Posted on • Updated on

Scaling Cheer: A Deep Dive into the Architecture of Red Jingles AI Chatbot

A state-of-the-art holiday theme-based AI chatbot focusing on scalability, extensibility and real world applicability.

Official submission to Serverless Holiday Hackathon 2023 hosted by Serverless Guru

Red Jingles Logo

Checkout the hosted app, Santa and the team waiting for you here!!

Also check out GitHub Repo

Submission by:

Jay Bhavsar and Riya Bhavsar

1. Purpose and Objectives

The world has witnessed AI's potential thanks to platforms like OpenAI. It's crucial that AI isn't just limited to tech experts but accessible to everyone.

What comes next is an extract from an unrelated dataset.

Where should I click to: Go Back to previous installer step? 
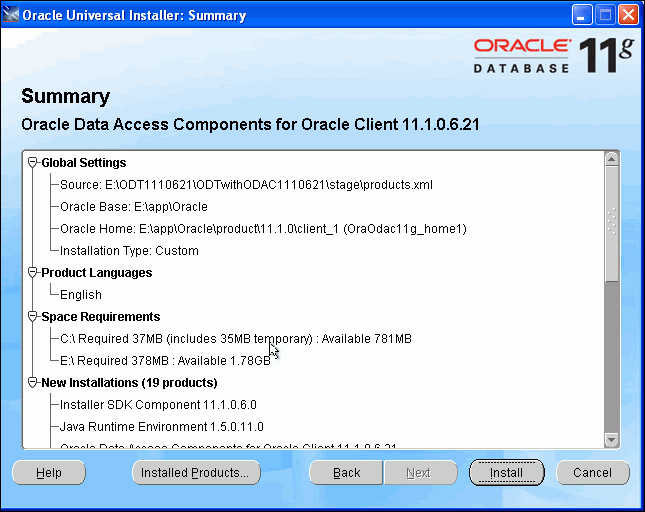[346, 472]
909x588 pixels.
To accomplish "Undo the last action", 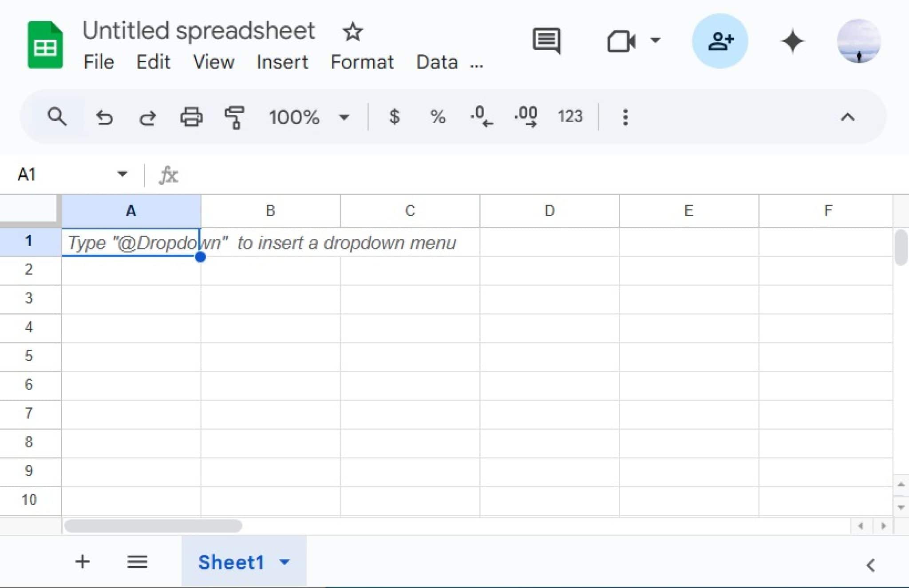I will pyautogui.click(x=104, y=117).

Red Jingles is our attempt to create a chatbot backed by LLM with a Christmas theme featuring Santa Claus, Snowman, and Elf.

Beyond the initial fun, this interaction is more than just choosing a character. Users feel engaged, empowered, and heard when their preferences are considered instantly. This transforms the interaction from machine to virtual character, making it feel like talking to a friend.

Red Jingles offers a unique, joyful AI conversation experience that doesn't feel like traditional AI. It makes interactions more personal, engaging, and fun, creating a deeper connection.

2. Functionalities and features

  1. Authentication: Users sign up using their email, which undergoes verification. Subsequently, they can log in using their verified email and password for application access. We have a strong password policy in place to have a minimum 8 chars and mix of uppercase, lowercase, symbols and numerics.

  2. Selecting Christmas themed characters: Users enjoy a unique and fun aspect by selecting one of three Christmas characters — Santa Claus, Snowman or Elf. Each character has a unique personality and charm.

  3. Have a conversation with AI, ask anything: Centered around the holiday theme, common inquiries may revolve around gift suggestions, recipes, dinner plans, home decor, travel tips, and more, though there is no limitation for any genre. AI can access the internet to get up to date and accurate information.

  4. Contextual memory: Temporary memory assists the AI in quicker responses and better understanding during extended and deeper conversations.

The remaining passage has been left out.